If enough scientists study a phenomenon, some will find statistically significant results by chance, and these are the experiments submitted for publication. Additionally, papers showing positive results may be more appealing to editors. This problem is known as ‘positive results bias,’ a type of publication bias. To combat this, some editors now call for the submission of ‘negative’ scientific findings, where ‘nothing happened.’

Survivorship bias can raise truth-in-advertising problems when the success rate advertised for a product or service is measured with respect to a population whose makeup differs from that of the target audience whom the company offering that product or service targets with advertising claiming that success rate. These problems become especially significant when the advertisement either fails to disclose the existence of relevant differences between the two populations or describes them in insufficient detail; these differences result from the company’s deliberate ‘pre-screening’ of prospective customers to ensure that only customers with traits increasing their likelihood of success are allowed to purchase the product or service (especially when the company’s selection procedures or evaluation standards are kept secret); and the company offering the product or service charges a fee for the privilege of attempting to become a customer (especially if is non-refundable or not disclosed in the advertisement).

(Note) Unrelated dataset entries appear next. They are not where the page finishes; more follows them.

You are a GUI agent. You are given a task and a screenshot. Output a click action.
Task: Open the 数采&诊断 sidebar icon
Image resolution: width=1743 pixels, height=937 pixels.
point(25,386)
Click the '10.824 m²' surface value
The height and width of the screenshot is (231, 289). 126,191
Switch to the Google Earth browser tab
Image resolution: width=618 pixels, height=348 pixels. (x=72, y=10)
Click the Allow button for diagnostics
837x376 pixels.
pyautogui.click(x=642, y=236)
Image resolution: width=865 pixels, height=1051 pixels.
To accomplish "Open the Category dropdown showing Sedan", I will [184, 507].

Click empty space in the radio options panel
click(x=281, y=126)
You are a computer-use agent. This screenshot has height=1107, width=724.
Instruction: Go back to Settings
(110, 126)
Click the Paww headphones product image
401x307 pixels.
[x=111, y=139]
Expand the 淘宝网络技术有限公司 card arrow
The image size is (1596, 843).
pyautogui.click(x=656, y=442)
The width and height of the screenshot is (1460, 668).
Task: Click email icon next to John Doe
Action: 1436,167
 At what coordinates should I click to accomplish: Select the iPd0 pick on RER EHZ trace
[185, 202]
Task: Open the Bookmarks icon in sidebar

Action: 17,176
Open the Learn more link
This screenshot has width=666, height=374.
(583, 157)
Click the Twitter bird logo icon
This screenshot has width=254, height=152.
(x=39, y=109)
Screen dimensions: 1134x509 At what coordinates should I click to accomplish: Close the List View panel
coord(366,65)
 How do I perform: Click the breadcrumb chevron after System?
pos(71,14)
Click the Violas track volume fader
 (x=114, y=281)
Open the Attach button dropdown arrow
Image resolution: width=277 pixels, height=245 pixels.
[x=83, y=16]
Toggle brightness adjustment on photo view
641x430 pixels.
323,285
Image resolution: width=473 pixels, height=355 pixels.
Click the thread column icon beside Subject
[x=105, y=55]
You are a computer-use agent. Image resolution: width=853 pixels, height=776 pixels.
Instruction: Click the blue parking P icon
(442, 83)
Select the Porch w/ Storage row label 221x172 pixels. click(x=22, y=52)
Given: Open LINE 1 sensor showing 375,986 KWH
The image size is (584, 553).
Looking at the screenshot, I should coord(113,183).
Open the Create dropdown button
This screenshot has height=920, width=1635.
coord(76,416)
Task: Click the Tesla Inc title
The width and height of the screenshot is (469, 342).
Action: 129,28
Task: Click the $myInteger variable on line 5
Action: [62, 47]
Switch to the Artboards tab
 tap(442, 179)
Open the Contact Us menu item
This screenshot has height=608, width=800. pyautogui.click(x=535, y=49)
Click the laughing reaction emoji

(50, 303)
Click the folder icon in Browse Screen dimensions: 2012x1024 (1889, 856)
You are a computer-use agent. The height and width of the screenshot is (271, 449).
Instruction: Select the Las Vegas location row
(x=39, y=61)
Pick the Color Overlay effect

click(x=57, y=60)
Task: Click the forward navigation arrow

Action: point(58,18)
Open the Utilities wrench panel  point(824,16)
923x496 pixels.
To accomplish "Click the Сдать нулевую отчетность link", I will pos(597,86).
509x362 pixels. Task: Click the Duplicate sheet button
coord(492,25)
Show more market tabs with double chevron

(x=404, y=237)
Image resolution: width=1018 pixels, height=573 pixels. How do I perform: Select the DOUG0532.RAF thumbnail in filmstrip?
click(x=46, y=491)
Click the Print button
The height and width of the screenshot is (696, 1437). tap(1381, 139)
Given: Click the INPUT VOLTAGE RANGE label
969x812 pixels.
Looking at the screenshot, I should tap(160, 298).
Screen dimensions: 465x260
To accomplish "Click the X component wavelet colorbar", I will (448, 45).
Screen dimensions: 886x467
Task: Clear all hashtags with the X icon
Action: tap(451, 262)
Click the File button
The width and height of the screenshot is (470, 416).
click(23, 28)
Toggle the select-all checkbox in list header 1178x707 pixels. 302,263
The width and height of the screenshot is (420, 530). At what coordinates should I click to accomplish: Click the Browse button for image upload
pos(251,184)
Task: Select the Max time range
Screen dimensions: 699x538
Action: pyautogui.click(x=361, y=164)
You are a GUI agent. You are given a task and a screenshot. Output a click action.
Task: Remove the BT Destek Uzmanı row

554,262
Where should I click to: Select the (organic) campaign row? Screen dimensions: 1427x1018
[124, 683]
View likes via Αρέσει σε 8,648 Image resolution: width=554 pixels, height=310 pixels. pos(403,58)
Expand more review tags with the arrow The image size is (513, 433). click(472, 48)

For example, the advertisements of online dating service eHarmony.com pass this test because they fail the first two prongs but not the third: They claim a success rate significantly higher than that of competing services while generally not disclosing that the rate is calculated with respect to a viewership subset who possess traits that increase their likelihood of finding and maintaining relationships and lack traits that pose obstacles to their doing so, and the company deliberately selects for these traits by administering a lengthy pre-screening process designed to reject prospective customers who lack the former traits or possess the latter ones. However, the company doesn’t charge a fee for administration of its pre-screening test, with the effect that its prospective customers face no ‘downside risk’ other than losing the time and expending the effort involved in completing the pre-screening process.